Pursuant to Section 13 or 15(d) of the Securities and Exchange Act of 1934

Date of Report (Date of earliest event reported): September 21, 2012

Omnicare, Inc.
(Exact name of Registrant as specified in its Charter)

(State or Other Jurisdiction of Incorporation or Organization)

(Commission File Number)
(I.R.S. Employer Identification No.)

201 East 4th Street
Cincinnati, Ohio 45202
(Address of Principal Executive Offices, Including Zip Code)

(513) 719-2600
(Registrant's telephone number, including area code)

Not applicable
(Former name and former address, if changed since last report)

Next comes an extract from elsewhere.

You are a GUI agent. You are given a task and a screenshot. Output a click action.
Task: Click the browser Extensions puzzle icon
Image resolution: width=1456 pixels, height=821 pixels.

Check the appropriate box below if the Form 8-K filing is intended to simultaneously satisfy the filing obligation of the registrant under any of the following provisions (see General Instruction A.2. below):

o Written communications pursuant to Rule 425 under the Securities Act (17 CFR 230.425)

o Soliciting material pursuant to Rule 14a-12 under the Exchange Act (17 CFR 240.14a-12)

o Pre-commencement communications pursuant to Rule 14d-2(b) under the Exchange Act (17 CFR 240.14d-2(b))

o Pre-commencement communications pursuant to Rule 13e-4(c) under the Exchange Act (17 CFR 240.13e-4(c))

Item 5.02.
Departure of Directors or Certain Officers; Election of Directors; Appointment of Certain Officers; Compensatory Arrangements of Certain Officers.
(b)(e) Jeffrey M. Stamps, Executive Vice President and President - Long Term Care Group of Omnicare, Inc. (the “Company”), has resigned from the Company effective as of November 15, 2012. The Company and Mr. Stamps entered into a Separation Agreement, dated as of September 21, 2012. The Separation Agreement provides that, in accordance with Mr. Stamps' employment agreement, Mr. Stamps will receive an aggregate cash severance amount of $730,313, payable in equal installments over eighteen months. In addition, on the termination date, 76,989 shares of restricted common stock and options to purchase 20,057 shares of common stock previously granted to Mr. Stamps will become vested in accordance with Mr. Stamps' employment agreement. Mr. Stamps will also receive benefits and amounts due under the Company's welfare and pension benefit plans, and will be paid for unused and accrued vacation time. Mr. Stamps will be subject to noncompetition and nonsolicitation covenants for eighteen months following his resignation. In addition, the Separation Agreement contains a release of claims in favor of the Company.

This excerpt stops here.